FTIR spectra for carbonate analysis were acquired using a Nicolet Magma FTIR spectrometer (Thermo Electron Corp., Madison, WI) with a KBr beamsplitter and DTGS detector on KBr pellets. At a resolution of 4 cm⁻¹, 250 scans were ratioed against an air background and the spectra were processed to obtain baselines and peak heights in absorbance units using Omnic software (Thermo Electron Corp.).

The carbonate content of ten apatite samples, with carbonate levels that varied from 0.2 to 10.3 wt%, was determined by coulometric titration after heating and collecting CO₂ gas in an absorption cell containing lithium hydroxide (Galbraith Laboratories, Knoxville, TN). A calibration curve based on the absorbance ratio of FTIR peaks at 1454 cm⁻¹ (carbonate) to 565 cm⁻¹ (phosphate) versus wt% carbonate (by chemical analysis) was used to determine the carbonate content of the CAp samples used in this study.

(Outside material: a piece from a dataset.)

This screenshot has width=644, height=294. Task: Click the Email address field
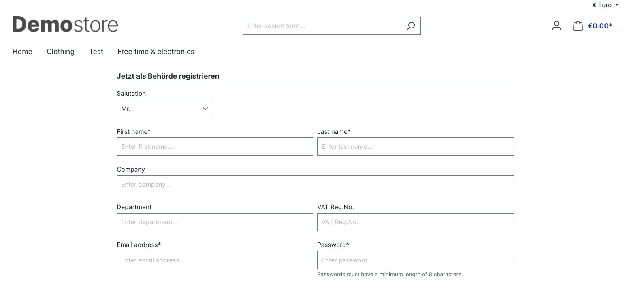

Bovine femora were harvested from freshly slaughtered animals (2–4 years old). Femora were stripped of soft tissue, and cortical bone specimens were prepared from central diaphyseal sections. Each diaphysis was sectioned on a band saw into parallelepipeds. Calcium-buffered saline was used during all machining steps to avoid heating the bone and to maintain tissue saturation and ionic balance. Sections randomly chosen from an inventory of ten femora with respect to longitudinal and circumferential location were milled into a powder while cryogenically cooled with liquid nitrogen. Right and left femora were collected from two mice, (male, C57BL.6, age 6 months), and milled into a powder in a similar fashion to the bovine bone powder. Carbonate content for these biological specimens was determined by comparing the Raman carbonate-to-phosphate ratio of the 1070 cm⁻¹ (carbonate) and ~960 cm⁻¹ (phosphate) bands, as described in Ref [49], to a calibration curve consisting of carbonate-to-phosphate values measured from the CAp series.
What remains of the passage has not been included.